KI-Geschäft treibt die Zahlen
Broadcom hat im vierten Quartal 2025 eindrucksvoll gezeigt, wie stark sich der KI-Boom inzwischen in den Geschäftszahlen niederschlägt. Der Konzern steigerte den Umsatz auf 18,02 Milliarden US-Dollar und übertraf damit klar die Markterwartungen. Auch der Gewinn je Aktie lag über den Prognosen.
Besonders dynamisch entwickelte sich das Geschäft mit KI-Halbleitern. Die Erlöse in diesem Segment stiegen im Jahresvergleich um 74 Prozent auf 6,5 Milliarden US-Dollar. Broadcom profitiert dabei vor allem von kundenspezifischen Chips und leistungsfähigen Netzwerklösungen, die für große KI-Rechenzentren unverzichtbar sind.

Auftragsbestand sorgt für Planungssicherheit
Ein zentrales Argument für die aktuelle Stärke ist der ungewöhnlich hohe Auftragsbestand. Broadcom meldet feste Zusagen im Volumen von rund 73 Milliarden US-Dollar, die sich überwiegend auf KI-Beschleuniger und Netzwerktechnik beziehen.
Diese Orders stammen vor allem von großen Cloud- und KI-Anbietern, die ihre Rechenzentren weltweit ausbauen. Der hohe Backlog verschafft dem Unternehmen eine außergewöhnlich gute Visibilität bis weit ins Jahr 2026 hinein und reduziert die Abhängigkeit von kurzfristigen Konjunkturschwankungen.
Optimistischer Ausblick auf 2026
Für das erste Quartal des Geschäftsjahres 2026 stellt Broadcom einen Umsatz von rund 19,1 Milliarden US-Dollar in Aussicht. Das Management rechnet damit, dass sich die KI-Umsätze in den kommenden Quartalen weiter deutlich erhöhen.
Neben den eigentlichen KI-Chips gewinnen vor allem Netzwerklösungen an Bedeutung. Sie verbinden tausende Prozessoren in Rechenzentren miteinander und gelten als Schlüsseltechnologie für skalierbare KI-Anwendungen. In diesem Bereich verfügt Broadcom über eine starke Marktposition.

Hohe Bewertung bleibt der Knackpunkt
So überzeugend die operative Entwicklung ist, so anspruchsvoll bleibt die Bewertung. Die Aktie wird aktuell mit einem Kurs-Gewinn-Verhältnis von über 70 gehandelt. Damit ist bereits ein großer Teil des erwarteten Wachstums im Kurs eingepreist.

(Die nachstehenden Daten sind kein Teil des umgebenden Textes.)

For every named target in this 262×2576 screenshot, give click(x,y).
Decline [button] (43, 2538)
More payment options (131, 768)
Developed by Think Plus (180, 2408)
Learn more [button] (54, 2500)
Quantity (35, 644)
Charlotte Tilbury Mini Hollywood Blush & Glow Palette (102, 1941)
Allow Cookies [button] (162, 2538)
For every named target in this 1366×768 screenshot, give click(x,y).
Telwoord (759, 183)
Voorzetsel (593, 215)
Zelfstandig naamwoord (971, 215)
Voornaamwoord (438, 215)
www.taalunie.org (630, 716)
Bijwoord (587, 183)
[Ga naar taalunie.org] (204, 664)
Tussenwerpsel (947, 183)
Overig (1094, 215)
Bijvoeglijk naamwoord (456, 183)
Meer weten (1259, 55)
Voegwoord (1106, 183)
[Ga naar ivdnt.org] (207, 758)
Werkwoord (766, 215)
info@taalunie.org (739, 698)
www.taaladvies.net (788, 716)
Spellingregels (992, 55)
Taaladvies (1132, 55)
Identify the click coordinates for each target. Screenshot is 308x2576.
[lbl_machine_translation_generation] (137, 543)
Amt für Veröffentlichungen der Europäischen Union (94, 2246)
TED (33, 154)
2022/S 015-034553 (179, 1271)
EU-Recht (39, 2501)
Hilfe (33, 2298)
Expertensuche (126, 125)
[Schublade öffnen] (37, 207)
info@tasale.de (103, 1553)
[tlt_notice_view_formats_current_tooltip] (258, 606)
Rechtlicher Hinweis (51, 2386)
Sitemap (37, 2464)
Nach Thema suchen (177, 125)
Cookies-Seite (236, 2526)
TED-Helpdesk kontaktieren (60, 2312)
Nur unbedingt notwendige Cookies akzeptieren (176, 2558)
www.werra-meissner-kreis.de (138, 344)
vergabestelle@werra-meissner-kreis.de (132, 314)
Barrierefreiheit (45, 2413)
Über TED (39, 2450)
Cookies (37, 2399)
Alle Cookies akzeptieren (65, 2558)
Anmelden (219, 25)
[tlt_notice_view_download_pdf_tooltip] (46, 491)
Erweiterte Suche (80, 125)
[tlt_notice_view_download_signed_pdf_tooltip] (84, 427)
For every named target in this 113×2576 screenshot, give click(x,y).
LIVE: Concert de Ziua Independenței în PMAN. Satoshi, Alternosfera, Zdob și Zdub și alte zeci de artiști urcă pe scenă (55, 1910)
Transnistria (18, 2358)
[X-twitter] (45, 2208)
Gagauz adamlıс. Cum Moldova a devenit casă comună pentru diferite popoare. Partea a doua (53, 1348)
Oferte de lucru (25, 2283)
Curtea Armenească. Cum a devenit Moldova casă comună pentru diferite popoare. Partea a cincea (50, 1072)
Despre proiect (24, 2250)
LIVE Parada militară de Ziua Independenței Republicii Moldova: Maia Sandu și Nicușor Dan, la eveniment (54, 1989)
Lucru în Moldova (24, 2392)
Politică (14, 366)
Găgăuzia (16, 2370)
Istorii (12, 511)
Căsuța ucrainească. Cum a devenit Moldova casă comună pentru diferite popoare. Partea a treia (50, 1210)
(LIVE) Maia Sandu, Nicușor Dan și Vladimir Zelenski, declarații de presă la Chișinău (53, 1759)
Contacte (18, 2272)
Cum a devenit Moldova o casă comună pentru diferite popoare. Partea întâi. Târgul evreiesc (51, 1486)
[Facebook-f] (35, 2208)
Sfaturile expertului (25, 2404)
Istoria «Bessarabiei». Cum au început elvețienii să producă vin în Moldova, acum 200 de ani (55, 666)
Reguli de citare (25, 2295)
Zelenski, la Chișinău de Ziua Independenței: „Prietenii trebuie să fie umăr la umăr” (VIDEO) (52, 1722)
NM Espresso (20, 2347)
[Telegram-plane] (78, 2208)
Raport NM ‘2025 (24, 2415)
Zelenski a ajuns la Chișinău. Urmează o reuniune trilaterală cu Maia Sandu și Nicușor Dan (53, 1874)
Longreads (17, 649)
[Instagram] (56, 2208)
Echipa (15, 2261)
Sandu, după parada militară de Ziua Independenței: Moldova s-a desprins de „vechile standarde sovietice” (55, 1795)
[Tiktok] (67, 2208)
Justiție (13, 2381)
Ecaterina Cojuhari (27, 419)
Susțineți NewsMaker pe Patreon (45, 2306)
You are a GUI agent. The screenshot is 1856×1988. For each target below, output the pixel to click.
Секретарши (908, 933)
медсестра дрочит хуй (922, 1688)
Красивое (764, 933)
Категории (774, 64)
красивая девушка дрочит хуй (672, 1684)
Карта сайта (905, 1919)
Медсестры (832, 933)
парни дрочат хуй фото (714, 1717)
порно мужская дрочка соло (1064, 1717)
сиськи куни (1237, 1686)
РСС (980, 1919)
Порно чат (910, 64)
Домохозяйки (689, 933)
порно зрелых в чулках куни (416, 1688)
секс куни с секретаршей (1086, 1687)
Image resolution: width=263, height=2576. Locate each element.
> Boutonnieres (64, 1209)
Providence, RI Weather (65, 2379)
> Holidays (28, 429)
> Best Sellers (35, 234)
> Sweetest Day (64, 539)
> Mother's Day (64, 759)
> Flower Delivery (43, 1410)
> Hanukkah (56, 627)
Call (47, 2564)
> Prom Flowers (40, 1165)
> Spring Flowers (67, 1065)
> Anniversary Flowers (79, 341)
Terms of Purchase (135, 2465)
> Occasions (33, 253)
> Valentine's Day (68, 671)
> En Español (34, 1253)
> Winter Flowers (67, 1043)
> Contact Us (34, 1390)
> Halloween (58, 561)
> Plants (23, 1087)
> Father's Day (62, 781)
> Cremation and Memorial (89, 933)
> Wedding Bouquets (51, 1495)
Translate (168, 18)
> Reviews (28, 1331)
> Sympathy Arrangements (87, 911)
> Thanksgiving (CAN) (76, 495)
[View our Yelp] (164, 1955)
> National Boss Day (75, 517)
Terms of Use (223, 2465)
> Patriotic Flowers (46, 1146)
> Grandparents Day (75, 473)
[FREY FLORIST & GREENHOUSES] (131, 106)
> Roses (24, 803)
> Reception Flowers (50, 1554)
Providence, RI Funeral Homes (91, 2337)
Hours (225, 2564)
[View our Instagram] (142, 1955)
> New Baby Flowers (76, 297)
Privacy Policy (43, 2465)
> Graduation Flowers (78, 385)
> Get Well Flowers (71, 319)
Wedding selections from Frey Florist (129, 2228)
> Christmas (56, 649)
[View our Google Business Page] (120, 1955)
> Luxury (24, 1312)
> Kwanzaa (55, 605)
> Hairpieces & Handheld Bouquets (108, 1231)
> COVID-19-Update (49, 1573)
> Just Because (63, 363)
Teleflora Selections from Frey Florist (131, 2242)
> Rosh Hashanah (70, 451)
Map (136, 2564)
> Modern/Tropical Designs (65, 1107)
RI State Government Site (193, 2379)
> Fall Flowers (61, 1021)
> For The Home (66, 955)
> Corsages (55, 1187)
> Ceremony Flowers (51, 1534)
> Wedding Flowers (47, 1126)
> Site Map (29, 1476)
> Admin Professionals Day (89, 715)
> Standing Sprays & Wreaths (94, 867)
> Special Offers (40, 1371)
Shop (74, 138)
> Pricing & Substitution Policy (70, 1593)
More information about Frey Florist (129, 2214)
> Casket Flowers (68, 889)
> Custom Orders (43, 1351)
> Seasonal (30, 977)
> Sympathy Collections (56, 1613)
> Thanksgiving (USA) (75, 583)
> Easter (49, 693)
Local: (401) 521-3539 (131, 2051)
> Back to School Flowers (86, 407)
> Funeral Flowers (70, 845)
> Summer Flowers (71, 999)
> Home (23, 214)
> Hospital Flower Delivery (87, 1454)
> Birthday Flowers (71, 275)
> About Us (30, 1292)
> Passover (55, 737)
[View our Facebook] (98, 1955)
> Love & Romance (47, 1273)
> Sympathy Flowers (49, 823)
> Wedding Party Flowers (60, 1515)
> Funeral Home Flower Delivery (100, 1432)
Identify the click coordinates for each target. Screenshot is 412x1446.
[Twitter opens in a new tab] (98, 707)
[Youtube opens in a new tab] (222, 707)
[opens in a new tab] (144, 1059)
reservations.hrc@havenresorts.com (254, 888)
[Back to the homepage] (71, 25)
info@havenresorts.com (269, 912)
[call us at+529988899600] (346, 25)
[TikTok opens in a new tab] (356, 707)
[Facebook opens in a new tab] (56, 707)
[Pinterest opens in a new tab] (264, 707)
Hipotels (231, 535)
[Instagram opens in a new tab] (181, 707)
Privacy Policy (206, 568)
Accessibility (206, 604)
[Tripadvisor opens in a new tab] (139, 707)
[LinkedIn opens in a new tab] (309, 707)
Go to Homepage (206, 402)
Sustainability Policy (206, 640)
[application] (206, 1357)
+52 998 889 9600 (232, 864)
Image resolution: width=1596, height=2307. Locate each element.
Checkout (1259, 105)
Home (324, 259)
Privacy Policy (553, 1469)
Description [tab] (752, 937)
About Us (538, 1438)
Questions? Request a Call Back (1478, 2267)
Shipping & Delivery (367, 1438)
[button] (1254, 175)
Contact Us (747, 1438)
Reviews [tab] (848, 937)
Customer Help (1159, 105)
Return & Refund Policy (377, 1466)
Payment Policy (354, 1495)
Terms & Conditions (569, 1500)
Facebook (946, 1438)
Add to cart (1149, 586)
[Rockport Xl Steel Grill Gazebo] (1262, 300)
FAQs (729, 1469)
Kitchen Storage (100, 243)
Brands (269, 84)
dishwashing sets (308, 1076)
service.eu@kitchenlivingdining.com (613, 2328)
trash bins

Institutionelle Investoren zeigen sich davon bislang wenig abgeschreckt und haben ihre Engagements zuletzt teils ausgebaut. Einzelne Insiderverkäufe werden am Markt eher als routinemäßige Portfolioanpassungen interpretiert.
KI macht Broadcom zum Dauergewinner
Broadcom hat sich vom klassischen Halbleiterhersteller zu einem zentralen Profiteur des globalen KI-Booms entwickelt. Starkes Wachstum, ein rekordhoher Auftragsbestand und ein optimistischer Ausblick stützen die Investmentstory. Kurzfristig bleibt die hohe Bewertung ein Risiko, langfristig entscheidet jedoch, ob Broadcom seine dominante Rolle im KI-Ökosystem weiter ausbauen kann.